• [The problem]: Count the lines in the rows below that contain the string "This", and report only that number.

• [Extracted data]:
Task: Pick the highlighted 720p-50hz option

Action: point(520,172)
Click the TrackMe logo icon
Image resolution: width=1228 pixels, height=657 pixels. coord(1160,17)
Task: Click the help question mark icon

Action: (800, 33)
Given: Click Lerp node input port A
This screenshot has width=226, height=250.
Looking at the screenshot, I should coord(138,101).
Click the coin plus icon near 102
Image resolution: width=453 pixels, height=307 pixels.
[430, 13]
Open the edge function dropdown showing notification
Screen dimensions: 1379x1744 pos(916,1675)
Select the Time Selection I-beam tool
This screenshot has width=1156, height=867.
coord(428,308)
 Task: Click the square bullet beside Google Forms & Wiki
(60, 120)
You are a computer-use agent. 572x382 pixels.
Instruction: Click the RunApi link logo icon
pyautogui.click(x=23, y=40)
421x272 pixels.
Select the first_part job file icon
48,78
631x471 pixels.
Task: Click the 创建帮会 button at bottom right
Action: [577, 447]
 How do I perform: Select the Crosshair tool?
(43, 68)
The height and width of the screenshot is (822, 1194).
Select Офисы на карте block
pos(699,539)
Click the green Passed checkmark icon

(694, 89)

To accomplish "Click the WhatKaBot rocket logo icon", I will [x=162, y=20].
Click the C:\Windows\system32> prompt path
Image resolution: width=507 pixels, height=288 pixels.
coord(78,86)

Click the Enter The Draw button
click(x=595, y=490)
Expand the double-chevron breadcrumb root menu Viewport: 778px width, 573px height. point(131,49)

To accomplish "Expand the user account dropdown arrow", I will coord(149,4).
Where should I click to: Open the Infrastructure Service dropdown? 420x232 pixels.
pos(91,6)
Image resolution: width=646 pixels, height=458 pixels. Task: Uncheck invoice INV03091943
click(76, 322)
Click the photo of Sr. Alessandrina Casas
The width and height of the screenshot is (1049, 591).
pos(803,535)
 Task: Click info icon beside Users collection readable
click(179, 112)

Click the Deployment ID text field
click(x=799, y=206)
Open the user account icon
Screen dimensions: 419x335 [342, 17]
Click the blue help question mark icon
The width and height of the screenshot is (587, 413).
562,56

• [Response to the task]: 2